Re: [sleuthkit-developers] Re: IO Subsystem patch for fstools

SourceForge Headquarters 225 Broadway Suite 1600 San Diego, CA 92101 +1 (858) 422-6466

Hi Paul,

> Well I do see advantages.... I already wanted to ask this...
>
> The problem with the current code is that it is not possible to
> "read_random" an image efficiently because it cannot check the current
> offset in the image.. This results in unnecessary seeks.. And seeks are
> very expensive if they come in millions....

I agree - this is particularly bad if the underlying image is a compressed 
format like encase or sgzip because then each seek/read corresponds to a 
decompression of at least one block.

> For Indexed Searching it would be very handy if their would come either: a
> generic fs_read_random() function.
>
> If this function would check for the current offset in the image and thus
> not seek if the reads where all in succession, whis would be great...

This really depends on the specific subsystem, for example when reading an 
encase file you need to decompress at least one chunk for each seek so if you 
read lots of little runs of data all over the file its gonna run slow.

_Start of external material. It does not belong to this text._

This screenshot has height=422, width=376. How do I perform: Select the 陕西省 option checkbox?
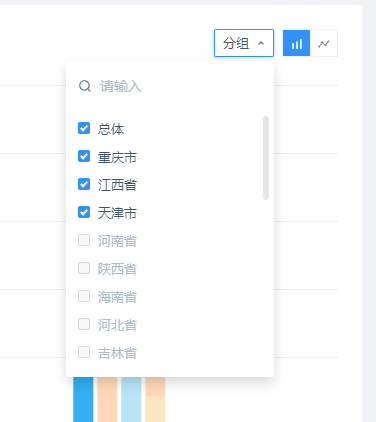pyautogui.click(x=84, y=268)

The solution to this problem, i think, is to implement some kind of caching in 
memory. A cache system can solve all those problems very efficiently,  
particularly for the case where you make lots of small reads, very close 
together (i.e. no seeks). A simple cache (with a simple policy) can be 
implemented quite easily i think, and will be effective for the scenario you 
are describing.

What kind of IO do you do for indexing? Is it very localised? If you were to 
cache a block into memory, what would be the optimal size of the block? (say 
1 mb or more like 32kb?) If you were to cache 1 mb in memory, how many reads 
would you get out of it on average?

Michael